_GIVEN ENTRIES:_
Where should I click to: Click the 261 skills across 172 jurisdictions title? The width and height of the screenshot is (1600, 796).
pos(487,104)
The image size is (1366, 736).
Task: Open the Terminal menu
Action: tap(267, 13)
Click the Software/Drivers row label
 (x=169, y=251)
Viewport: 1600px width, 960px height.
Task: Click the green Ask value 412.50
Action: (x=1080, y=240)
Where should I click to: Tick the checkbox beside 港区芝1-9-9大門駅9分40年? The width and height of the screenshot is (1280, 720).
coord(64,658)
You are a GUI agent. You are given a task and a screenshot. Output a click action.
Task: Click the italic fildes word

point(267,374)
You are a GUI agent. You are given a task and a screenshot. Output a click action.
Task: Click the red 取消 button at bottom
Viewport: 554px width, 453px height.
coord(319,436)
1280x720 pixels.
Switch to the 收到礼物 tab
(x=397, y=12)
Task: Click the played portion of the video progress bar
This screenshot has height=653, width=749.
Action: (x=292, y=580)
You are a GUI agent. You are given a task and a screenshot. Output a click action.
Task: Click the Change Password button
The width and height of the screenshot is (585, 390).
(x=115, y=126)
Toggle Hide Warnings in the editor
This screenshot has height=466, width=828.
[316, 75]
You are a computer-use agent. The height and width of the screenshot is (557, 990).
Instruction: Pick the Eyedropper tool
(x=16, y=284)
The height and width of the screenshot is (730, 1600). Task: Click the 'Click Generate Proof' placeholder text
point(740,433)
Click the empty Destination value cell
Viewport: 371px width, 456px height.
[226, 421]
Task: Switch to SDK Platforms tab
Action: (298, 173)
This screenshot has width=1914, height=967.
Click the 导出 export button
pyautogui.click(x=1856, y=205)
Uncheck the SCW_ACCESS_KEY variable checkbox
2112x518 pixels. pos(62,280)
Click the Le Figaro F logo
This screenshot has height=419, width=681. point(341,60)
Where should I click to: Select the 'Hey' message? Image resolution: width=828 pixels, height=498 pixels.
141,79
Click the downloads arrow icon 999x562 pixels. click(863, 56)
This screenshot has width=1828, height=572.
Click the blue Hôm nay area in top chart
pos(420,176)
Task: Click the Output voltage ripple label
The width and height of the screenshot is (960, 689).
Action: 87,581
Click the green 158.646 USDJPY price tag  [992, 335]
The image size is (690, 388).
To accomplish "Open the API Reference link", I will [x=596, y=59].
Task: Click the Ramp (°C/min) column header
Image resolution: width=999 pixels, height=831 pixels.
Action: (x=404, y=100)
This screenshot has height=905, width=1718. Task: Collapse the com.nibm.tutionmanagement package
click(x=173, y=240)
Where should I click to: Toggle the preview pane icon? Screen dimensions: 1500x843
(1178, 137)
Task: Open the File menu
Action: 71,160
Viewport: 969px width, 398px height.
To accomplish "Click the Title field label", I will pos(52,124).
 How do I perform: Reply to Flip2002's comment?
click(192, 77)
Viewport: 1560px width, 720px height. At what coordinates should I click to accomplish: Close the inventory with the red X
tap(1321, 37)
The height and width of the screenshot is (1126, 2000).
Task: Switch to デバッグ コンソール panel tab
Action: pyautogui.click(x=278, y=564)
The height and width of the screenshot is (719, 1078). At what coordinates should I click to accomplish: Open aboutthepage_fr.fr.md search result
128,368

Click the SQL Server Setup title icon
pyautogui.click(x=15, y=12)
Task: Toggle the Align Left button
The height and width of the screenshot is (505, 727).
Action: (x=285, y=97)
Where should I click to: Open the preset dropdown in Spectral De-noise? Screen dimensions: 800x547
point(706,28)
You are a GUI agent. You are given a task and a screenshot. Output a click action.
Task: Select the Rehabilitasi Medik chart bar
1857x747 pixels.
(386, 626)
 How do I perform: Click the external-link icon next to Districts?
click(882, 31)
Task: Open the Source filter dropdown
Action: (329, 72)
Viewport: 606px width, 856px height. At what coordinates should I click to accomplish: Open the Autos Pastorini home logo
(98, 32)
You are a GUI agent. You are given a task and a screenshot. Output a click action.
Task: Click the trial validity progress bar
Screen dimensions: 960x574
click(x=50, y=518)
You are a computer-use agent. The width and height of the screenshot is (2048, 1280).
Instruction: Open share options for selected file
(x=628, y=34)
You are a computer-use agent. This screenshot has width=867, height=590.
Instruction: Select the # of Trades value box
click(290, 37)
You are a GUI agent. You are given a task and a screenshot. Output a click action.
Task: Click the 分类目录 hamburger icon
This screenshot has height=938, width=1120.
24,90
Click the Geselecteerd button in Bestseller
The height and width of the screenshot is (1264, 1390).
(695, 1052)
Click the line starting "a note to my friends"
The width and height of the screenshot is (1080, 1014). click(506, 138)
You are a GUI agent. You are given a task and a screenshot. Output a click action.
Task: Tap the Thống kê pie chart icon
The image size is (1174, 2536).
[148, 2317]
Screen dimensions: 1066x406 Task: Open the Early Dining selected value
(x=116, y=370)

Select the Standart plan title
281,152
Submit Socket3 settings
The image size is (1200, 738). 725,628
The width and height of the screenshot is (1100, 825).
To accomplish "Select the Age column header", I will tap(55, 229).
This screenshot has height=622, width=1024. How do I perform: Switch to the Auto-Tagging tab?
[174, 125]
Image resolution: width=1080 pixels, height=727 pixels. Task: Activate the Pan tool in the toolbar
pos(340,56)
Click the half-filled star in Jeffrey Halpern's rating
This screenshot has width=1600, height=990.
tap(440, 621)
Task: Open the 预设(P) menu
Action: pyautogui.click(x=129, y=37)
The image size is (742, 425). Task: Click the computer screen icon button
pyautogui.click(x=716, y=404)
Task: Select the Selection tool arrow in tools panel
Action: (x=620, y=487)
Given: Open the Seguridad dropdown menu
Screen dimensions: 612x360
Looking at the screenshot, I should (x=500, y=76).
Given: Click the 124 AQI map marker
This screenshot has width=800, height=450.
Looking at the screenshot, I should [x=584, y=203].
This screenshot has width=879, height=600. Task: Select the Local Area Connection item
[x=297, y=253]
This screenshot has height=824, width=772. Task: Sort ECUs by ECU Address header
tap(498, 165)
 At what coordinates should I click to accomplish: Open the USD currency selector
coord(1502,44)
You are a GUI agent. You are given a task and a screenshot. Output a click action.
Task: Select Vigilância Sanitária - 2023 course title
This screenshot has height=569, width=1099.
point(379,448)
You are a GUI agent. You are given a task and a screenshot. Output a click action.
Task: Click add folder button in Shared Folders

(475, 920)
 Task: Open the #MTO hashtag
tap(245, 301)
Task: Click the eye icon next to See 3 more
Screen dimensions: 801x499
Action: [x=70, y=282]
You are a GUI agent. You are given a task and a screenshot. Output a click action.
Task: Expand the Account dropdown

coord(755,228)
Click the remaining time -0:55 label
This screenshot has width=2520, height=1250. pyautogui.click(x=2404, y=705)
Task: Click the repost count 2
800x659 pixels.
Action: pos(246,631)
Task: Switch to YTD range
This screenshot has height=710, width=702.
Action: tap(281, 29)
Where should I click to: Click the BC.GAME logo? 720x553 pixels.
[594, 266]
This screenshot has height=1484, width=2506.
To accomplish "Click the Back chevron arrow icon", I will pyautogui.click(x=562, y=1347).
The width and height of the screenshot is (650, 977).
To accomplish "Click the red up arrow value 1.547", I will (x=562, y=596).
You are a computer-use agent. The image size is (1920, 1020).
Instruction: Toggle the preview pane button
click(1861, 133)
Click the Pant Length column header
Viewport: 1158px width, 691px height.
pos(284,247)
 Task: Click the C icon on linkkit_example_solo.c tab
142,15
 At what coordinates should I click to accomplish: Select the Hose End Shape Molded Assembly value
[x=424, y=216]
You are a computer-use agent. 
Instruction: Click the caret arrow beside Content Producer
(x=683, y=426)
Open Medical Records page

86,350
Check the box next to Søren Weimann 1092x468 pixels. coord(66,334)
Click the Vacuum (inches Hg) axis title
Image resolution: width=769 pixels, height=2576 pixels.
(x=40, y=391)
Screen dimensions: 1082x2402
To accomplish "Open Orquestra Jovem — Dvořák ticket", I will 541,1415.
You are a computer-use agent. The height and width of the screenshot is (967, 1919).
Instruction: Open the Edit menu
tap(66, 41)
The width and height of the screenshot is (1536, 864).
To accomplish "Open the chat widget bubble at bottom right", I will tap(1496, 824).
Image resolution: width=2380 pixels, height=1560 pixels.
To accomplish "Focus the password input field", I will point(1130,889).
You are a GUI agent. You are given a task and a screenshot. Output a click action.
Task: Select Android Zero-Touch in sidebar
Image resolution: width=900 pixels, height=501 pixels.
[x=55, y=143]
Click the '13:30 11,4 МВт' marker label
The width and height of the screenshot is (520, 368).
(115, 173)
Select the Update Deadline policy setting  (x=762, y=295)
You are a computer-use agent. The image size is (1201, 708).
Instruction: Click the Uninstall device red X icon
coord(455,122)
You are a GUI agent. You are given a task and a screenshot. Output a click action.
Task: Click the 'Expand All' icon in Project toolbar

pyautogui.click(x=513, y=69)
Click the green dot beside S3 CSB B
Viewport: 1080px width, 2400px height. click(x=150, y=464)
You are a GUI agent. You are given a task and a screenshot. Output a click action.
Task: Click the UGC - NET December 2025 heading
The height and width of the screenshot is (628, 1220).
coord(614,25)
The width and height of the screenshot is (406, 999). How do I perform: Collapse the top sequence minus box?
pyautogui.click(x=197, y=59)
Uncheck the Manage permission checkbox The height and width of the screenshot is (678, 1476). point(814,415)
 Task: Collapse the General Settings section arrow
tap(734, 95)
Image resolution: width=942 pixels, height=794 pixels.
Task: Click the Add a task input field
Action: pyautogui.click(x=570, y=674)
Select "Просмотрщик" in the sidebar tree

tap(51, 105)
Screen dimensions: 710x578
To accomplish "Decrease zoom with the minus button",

_PROBLEM STATEMENT:_
The job here is to find each line above with the word "bottom" and copy it.

_TASK ANSWER:_
Task: Click the red 取消 button at bottom
To accomplish "Open the chat widget bubble at bottom right", I will tap(1496, 824).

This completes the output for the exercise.